**AIM:**
Arrange the items below as a numbered list, skipping any blank lines. Start at the line that has "Empire Entertainment (76, 1504)" and stop after the line that has "Peter & Paula's".

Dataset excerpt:
_ _ _ _ _

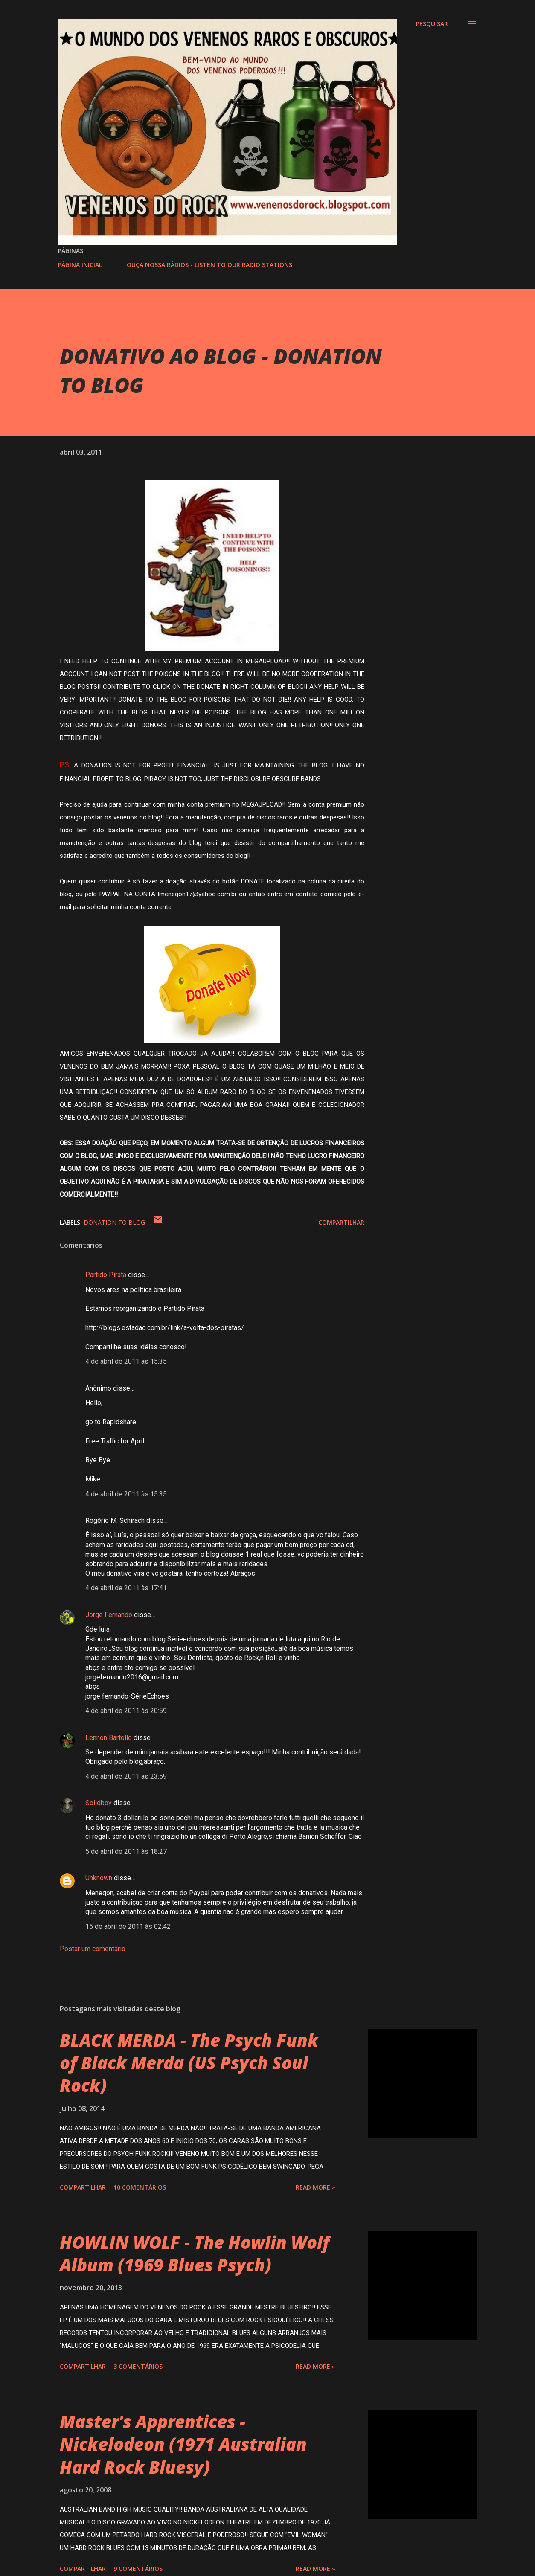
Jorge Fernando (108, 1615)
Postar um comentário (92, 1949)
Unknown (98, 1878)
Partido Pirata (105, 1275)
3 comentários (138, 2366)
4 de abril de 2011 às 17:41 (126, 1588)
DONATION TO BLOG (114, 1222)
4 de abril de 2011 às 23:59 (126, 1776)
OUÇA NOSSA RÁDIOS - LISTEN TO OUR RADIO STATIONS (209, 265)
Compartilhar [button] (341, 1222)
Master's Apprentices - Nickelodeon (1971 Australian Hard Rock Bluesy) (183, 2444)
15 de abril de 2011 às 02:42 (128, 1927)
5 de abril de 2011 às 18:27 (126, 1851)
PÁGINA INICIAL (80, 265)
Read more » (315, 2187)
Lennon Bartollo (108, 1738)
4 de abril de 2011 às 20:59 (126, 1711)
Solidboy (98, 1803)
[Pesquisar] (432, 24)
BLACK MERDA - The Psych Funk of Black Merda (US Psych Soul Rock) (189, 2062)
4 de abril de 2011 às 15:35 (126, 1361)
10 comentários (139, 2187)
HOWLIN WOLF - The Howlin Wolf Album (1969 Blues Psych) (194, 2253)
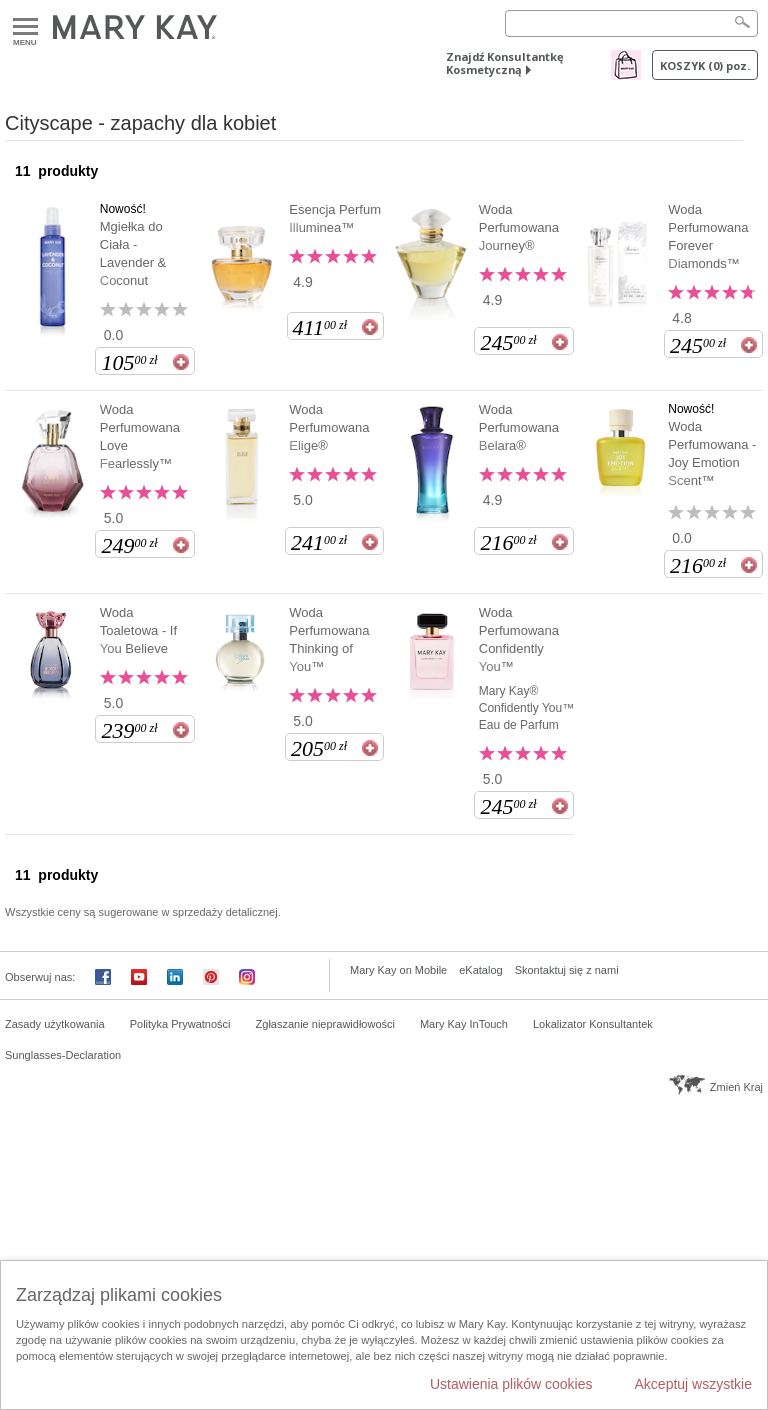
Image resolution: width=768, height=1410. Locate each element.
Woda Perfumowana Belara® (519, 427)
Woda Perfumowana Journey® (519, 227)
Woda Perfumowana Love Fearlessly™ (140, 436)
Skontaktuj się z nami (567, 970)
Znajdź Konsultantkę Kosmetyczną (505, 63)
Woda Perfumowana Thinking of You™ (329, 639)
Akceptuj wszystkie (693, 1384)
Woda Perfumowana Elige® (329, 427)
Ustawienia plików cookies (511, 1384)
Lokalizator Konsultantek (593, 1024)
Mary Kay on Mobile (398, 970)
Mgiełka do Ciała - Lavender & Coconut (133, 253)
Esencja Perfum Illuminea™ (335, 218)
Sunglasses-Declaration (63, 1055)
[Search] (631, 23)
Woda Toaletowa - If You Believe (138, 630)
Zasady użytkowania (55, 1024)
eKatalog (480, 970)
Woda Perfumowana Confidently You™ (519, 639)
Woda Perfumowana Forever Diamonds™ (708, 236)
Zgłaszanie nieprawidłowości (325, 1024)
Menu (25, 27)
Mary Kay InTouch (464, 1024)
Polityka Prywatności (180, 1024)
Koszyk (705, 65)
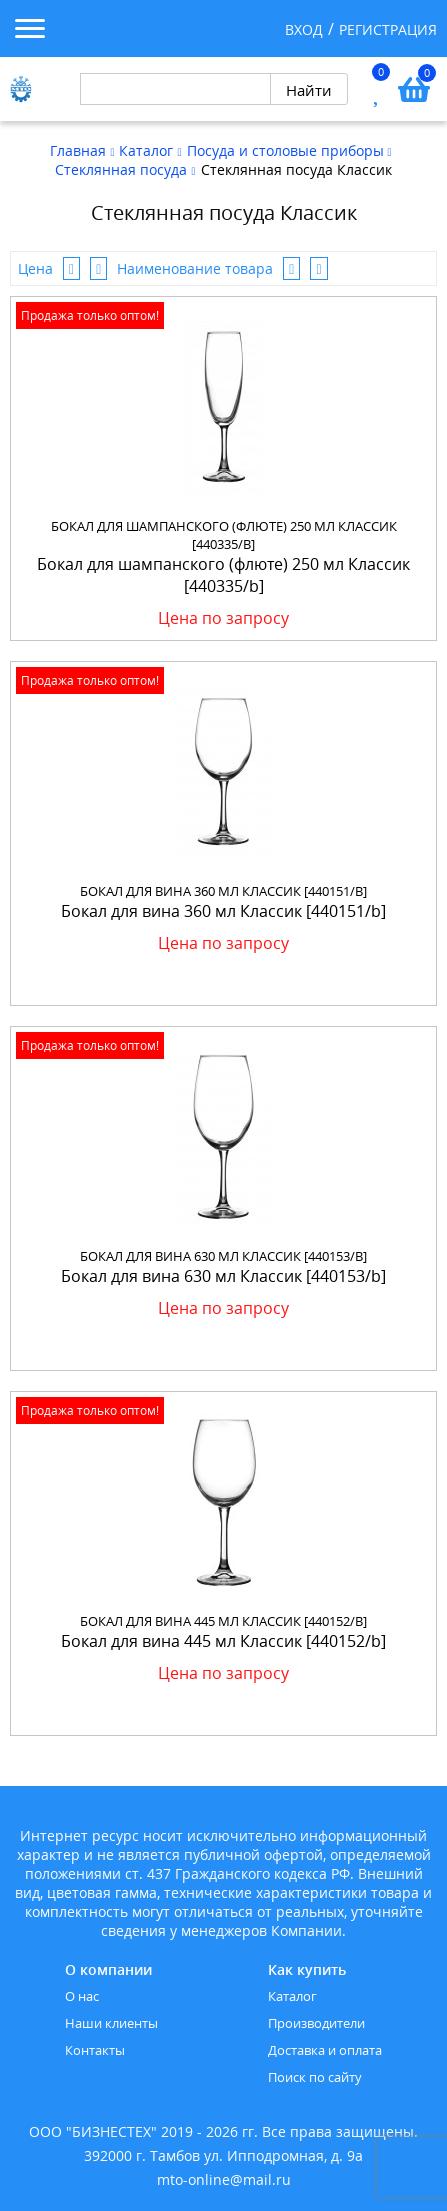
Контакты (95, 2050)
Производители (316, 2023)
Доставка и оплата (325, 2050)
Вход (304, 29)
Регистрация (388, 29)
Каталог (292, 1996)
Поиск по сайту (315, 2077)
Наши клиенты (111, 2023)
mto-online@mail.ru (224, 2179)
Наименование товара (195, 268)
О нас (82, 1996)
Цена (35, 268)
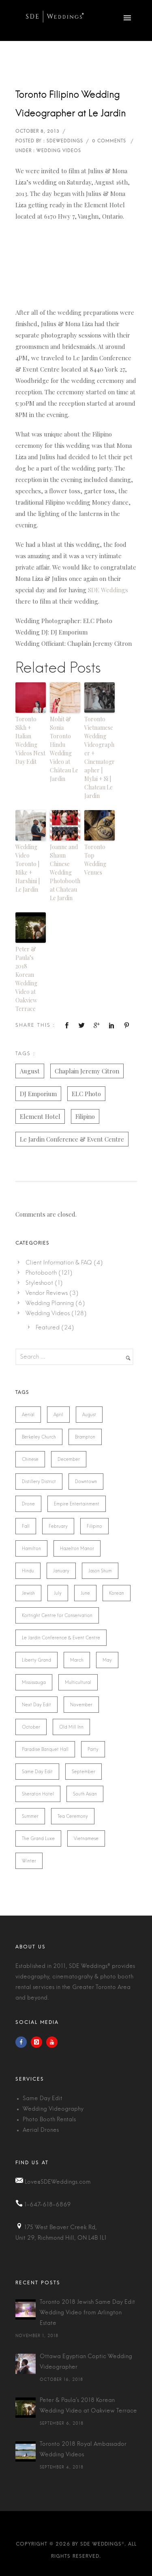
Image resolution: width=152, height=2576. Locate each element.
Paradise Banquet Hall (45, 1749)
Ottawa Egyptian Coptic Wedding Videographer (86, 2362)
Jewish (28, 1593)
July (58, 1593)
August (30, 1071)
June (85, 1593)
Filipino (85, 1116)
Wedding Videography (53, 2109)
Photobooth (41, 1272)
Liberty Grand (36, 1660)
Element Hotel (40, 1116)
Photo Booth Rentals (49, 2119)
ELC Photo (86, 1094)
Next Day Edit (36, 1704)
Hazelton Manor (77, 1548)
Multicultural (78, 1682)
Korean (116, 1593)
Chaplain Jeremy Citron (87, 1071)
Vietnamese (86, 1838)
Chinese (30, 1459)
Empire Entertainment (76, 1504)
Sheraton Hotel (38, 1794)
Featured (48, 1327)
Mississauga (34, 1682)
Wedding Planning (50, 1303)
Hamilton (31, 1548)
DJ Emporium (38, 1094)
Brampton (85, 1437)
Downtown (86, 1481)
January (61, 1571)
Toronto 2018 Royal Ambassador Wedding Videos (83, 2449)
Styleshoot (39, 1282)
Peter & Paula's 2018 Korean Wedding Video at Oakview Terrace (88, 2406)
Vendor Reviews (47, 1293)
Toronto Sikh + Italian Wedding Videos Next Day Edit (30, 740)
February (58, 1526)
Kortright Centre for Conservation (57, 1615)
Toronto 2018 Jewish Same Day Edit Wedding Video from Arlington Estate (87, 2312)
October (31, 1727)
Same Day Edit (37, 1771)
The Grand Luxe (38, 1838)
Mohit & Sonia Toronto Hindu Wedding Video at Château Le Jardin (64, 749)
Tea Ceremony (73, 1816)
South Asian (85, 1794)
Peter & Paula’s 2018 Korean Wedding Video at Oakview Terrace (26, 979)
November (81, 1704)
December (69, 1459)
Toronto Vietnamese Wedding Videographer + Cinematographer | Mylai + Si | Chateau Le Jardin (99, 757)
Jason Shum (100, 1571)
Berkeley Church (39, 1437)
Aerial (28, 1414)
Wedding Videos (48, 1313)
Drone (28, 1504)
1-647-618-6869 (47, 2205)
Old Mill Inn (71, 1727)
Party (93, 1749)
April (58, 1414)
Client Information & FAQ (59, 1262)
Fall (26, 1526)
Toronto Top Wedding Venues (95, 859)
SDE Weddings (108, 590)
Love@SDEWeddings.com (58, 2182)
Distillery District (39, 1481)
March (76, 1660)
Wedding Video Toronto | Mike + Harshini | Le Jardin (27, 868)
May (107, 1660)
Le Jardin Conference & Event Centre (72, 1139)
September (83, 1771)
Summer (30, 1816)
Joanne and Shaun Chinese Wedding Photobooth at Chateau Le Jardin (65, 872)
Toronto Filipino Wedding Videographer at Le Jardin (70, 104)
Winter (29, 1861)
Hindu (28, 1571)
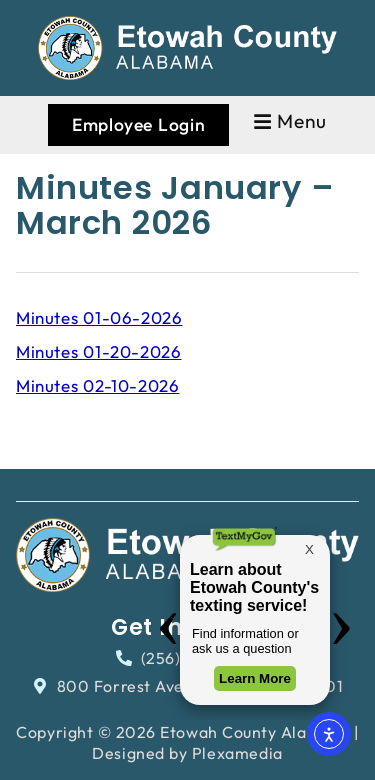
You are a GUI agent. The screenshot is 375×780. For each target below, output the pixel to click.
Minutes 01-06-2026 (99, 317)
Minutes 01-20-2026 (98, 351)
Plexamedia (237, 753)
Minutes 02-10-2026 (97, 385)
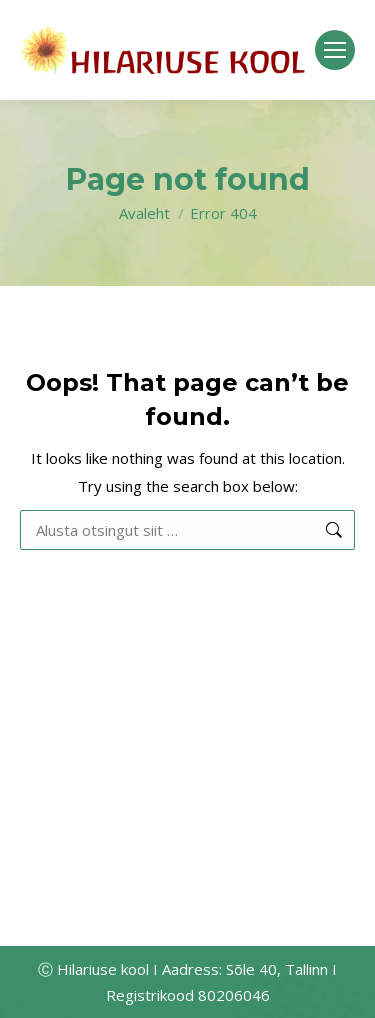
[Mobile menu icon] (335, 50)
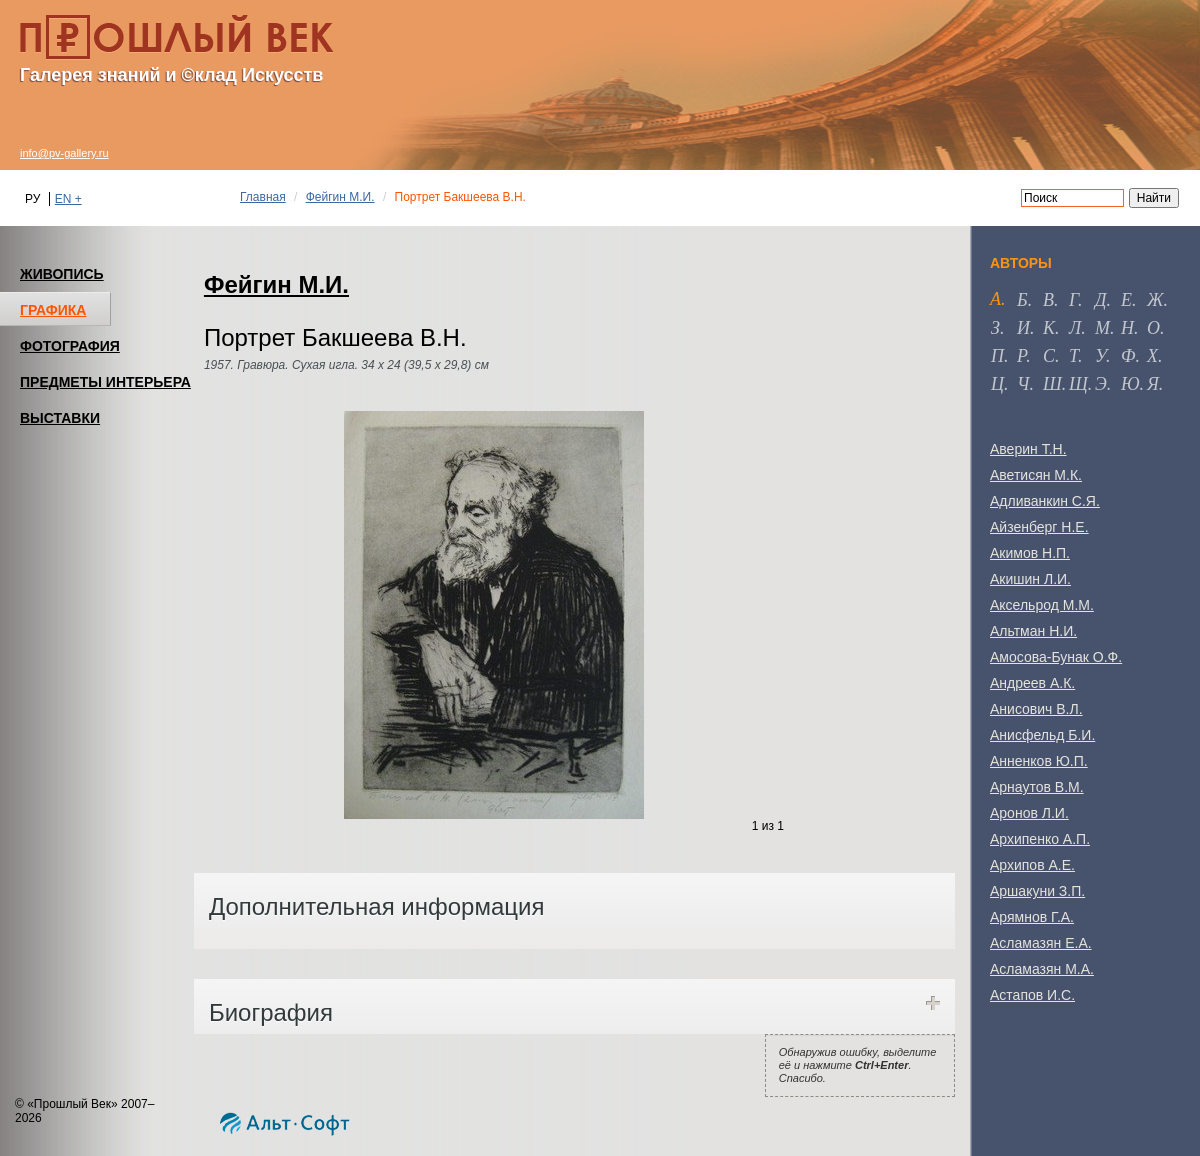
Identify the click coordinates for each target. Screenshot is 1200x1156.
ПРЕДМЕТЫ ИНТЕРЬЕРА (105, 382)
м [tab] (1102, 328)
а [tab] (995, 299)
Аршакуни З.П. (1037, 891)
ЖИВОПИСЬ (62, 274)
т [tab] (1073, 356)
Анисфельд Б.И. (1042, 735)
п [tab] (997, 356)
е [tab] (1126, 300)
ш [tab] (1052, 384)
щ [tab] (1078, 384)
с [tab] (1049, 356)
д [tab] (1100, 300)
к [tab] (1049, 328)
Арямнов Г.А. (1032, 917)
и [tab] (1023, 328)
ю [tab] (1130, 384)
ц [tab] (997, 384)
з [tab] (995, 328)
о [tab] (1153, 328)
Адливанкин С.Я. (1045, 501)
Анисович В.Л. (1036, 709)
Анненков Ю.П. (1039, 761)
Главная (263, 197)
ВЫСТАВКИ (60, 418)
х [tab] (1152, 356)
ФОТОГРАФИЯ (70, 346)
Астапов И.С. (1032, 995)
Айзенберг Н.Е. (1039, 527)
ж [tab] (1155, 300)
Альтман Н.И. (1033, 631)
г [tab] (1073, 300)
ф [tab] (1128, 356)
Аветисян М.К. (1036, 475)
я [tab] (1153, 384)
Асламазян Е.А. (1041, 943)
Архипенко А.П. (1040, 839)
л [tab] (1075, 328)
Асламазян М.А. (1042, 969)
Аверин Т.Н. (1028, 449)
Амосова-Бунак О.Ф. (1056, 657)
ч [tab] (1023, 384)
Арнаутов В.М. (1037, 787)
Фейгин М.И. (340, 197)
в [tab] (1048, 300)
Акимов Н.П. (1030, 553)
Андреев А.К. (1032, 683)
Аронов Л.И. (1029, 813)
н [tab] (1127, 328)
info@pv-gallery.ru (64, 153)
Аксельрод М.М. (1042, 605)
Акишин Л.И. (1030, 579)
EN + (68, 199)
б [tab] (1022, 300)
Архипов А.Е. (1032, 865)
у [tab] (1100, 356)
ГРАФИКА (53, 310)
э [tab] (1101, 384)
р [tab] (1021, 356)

_ _ _ _ _

**SOLUTION:**
1. Empire Entertainment (76, 1504)
2. Sheraton Hotel (38, 1794)
3. Featured (48, 1327)
4. Mississauga (34, 1682)
5. Wedding Planning (50, 1303)
6. Hamilton (31, 1548)
7. DJ Emporium (38, 1094)
8. Brampton (85, 1437)
9. Downtown (86, 1481)
10. January (61, 1571)
11. Toronto 2018 Royal Ambassador Wedding Videos (83, 2449)
12. Styleshoot (39, 1282)
13. Peter & Paula's 2018 Korean Wedding Video at Oakview Terrace (88, 2406)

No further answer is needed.